On les voit souvent, mais ce n’est pas si simple de les reconnaître. Deux d’entre eux ont été identifiés mais pas celui de la photo 3, malgré les outils mis à disposition (fiche de l’observatoire des bourdons, clé de détermination des bourdons pour l’Ile-de-France).


Fiche de l’Observatoire des bourdons

Reprenons dans l’ordre avec la photo 1. Pour décrire un bourdon, il est nécessaire de savoir distinguer la tête, le thorax (où sont implantées les deux paires d’ailes et les trois paires de pattes) et l’abdomen.



Ici, nous avons deux rayures jaunes et le bout de l’abdomen ("le cul") qui est blanc. La première rayure jaune est située sur le thorax, à l’avant (collare) et la deuxième rayure est bien délimitée sur l’abdomen. La fiche de l’observatoire des bourdons et la clé de détermination conduisent rapidement à l’identification : c’est un Bourdon terrestre (Bombus terrestris). En toute rigueur, il faudrait dire un Bourdon "du groupe terrestris" car la clé de l’Ile-de-France montre que 4 espèces sont rangées dans ce groupe (on ne peut pas les distinguer sur le terrain, car leurs différences sont subtiles).

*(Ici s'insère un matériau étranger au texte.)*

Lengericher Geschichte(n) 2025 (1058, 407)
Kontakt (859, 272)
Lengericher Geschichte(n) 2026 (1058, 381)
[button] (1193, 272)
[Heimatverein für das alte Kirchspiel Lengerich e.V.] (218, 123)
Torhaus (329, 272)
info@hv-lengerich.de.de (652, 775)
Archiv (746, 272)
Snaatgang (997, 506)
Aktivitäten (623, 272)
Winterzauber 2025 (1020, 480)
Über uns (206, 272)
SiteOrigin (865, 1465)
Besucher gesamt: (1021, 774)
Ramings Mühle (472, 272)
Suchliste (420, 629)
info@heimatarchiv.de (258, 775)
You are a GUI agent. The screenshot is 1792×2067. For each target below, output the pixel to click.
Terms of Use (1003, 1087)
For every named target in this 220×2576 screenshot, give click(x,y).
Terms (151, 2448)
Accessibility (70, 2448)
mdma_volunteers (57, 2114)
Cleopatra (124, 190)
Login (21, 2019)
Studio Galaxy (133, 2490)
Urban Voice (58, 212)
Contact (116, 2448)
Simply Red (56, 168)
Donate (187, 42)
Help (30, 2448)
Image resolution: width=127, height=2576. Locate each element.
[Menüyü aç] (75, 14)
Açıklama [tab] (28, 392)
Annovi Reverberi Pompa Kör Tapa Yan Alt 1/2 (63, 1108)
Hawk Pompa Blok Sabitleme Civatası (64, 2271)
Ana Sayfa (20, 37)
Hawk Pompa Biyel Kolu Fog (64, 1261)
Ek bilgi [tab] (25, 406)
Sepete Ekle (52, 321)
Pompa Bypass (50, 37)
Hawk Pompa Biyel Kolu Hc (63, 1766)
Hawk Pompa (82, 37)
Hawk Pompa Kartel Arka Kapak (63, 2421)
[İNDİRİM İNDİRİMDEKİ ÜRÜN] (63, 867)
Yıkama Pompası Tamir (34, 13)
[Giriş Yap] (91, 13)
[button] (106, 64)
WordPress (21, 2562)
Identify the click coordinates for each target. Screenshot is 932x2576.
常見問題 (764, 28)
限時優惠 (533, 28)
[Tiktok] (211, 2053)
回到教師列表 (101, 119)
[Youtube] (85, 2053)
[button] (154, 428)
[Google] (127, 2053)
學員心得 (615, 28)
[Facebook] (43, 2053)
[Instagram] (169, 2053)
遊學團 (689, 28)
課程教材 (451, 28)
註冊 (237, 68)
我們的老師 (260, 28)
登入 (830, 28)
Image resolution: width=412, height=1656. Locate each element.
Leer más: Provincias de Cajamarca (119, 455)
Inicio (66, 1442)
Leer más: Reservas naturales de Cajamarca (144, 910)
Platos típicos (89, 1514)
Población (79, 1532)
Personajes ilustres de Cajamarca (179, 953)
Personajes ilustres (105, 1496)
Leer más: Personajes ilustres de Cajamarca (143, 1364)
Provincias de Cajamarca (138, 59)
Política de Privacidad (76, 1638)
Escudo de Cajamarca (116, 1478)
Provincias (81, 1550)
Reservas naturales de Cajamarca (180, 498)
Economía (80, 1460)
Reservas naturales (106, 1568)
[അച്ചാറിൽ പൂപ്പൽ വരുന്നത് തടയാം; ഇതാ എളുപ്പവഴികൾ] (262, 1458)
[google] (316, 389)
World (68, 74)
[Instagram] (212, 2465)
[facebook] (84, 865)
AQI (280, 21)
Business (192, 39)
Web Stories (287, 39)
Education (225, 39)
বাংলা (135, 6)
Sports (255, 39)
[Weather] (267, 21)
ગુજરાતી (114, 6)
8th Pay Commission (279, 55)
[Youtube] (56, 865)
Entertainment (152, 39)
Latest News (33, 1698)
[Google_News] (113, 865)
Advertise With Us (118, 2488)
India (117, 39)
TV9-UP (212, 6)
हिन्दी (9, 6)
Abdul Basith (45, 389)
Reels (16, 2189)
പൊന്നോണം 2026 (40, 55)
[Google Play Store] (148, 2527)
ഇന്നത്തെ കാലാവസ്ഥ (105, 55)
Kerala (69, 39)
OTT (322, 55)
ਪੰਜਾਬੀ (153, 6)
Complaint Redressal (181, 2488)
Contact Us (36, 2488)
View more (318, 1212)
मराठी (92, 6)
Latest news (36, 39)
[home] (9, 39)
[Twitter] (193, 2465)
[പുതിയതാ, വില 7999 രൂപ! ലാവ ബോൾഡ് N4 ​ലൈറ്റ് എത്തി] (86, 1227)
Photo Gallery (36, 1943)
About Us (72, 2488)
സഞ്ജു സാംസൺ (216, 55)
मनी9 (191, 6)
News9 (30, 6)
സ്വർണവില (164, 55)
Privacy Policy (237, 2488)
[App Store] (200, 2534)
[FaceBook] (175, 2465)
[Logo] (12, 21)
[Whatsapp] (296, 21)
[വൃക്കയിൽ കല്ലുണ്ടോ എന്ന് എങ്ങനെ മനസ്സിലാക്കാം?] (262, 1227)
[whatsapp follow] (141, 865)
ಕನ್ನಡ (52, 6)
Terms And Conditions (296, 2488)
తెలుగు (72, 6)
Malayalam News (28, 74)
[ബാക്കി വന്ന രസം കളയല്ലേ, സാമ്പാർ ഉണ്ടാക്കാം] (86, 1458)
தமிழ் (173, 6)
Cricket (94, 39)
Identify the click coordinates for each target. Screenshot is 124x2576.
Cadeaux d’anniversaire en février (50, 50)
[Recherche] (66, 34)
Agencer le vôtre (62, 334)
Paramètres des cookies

D’où la légende de la photo ci-dessus :
Bourdon du groupe terrestris, Domène, avril 2017 (photo : Benoit D’Halluin)

Photo 2 : ça se complique un peu, mais la photo de Benoit est très belle !…



Tout le thorax est jaune-orangé et il y a du jaune aussi à l’avant de l’abdomen. On remarque aussi que le pelage est ébourrifé ("mal peigné") et la transition est progressive entre le dessus du thorax (nettement jaune-orangé) et la face inférieure du thorax (jaune clair, voire crème). Ces caractéristiques permettent d’identifier le Bourdon des champs (Bombus pascuorum) : voir notamment la photo commentée dans Les carnets nature de Jessicahttps://jessica-joachim.com/insectes/hymenopteres/apidae/bourdon-des-champs-bombus-pascuorum/

D’où la légende de la photo :
Bourdon des champs (Bombus pascuorum), Domène, avril 2021 (photo : Benoit D’Halluin)
 
N.B. Ne pas confondre avec le Bombus campestris, encore appelé Bourdon-coucou des champs (ou Psithyre des champs), qui a des mœurs particulières : c’est un insecte parasite. La femelle entre dans le nid du Bourdon des champs (B. pascuorum) pour y pondre ses œufs laissant cette colonie nourrir ses larves (d’où son nom de Bourdon-coucou, par analogie avec le Coucou gris).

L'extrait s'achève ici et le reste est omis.